The two clinical trials, SEQUOIA and CEDAR, are identical global phase 3 studies designed to assess the efficacy and safety of abicipar compared with ranibizumab in treatment-naïve patients with neovascular age-related macular degeneration (AMD). The primary endpoint measured the proportion of treated patients with stable vision at week 52. In both studies abicipar demonstrated similar efficacy after 6 or 8 injections, compared to 13 ranibizumab injections in the first year of this study.
“Abicipar could transform the way physicians manage AMD with anti-VEGF therapy. Today’s anti-VEGFs were designed for monthly or bimonthly dosing. In the real world, patients have difficulty adhering to the schedule, which places their vision at risk. The adopted treat-and extend approach, while practical, is supported by limited data and in certain cases shows sub-optimal visual outcomes. Treat-and-extend amounts to a compromise for most patients who are unable or unwilling to comply with frequent injections. Abicipar could be the first and only 12- week anti-VEGF treatment that improves visual outcomes in a real world setting for a large number of AMD patients,” said Raj Maturi, MD, Midwest Eye Institute & Associate Professor Ophthalmology, Indiana University School of Medicine.

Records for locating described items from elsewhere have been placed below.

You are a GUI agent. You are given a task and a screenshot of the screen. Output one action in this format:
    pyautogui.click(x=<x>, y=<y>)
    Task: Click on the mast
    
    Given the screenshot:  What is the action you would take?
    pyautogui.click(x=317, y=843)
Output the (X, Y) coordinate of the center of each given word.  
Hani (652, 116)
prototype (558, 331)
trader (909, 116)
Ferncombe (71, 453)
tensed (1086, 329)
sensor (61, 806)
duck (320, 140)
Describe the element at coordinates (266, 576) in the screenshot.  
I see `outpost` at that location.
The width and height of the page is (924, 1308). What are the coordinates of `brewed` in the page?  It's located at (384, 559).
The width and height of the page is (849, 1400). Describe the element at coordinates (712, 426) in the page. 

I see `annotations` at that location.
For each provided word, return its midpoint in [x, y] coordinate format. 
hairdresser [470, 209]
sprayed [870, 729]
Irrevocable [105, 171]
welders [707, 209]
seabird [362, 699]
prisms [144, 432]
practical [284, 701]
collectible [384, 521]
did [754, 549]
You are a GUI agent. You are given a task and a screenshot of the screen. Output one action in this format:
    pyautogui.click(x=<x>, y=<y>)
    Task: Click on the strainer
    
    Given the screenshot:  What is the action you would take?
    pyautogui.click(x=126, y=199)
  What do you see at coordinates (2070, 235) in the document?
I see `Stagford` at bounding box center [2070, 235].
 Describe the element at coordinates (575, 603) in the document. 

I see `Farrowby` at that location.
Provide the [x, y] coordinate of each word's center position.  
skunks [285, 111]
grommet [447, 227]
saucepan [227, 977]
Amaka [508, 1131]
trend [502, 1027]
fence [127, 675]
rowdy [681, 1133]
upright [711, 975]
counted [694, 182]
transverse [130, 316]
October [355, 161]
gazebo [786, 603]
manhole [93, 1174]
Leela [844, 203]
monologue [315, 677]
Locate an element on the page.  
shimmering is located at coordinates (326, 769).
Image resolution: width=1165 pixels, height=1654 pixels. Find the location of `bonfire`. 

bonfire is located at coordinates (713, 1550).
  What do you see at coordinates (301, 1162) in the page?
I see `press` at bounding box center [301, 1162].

Very important milestone for Molecular Partners
“We are very excited to see that the most advanced DARPin molecule, abicipar, reaches its primary endpoint in phase 3. This is a very important milestone for Molecular Partners and the DARPin technology in general,” said Patrick Amstutz, PhD, CEO of Molecular Partners. “We are very pleased to see that abicipar can indeed help patients in need with less frequent dosing which was the key point when we generated abicipar in the first place,” added Michael T. Stumpp, PhD, COO of Molecular Partners.
Abicipar pegol is a long-acting potent antagonist of vascular endothelial growth factor (VEGF), which is based on the DARPin technology. Abicipar pegol was licensed to Allergan from Molecular Partners in May 2011.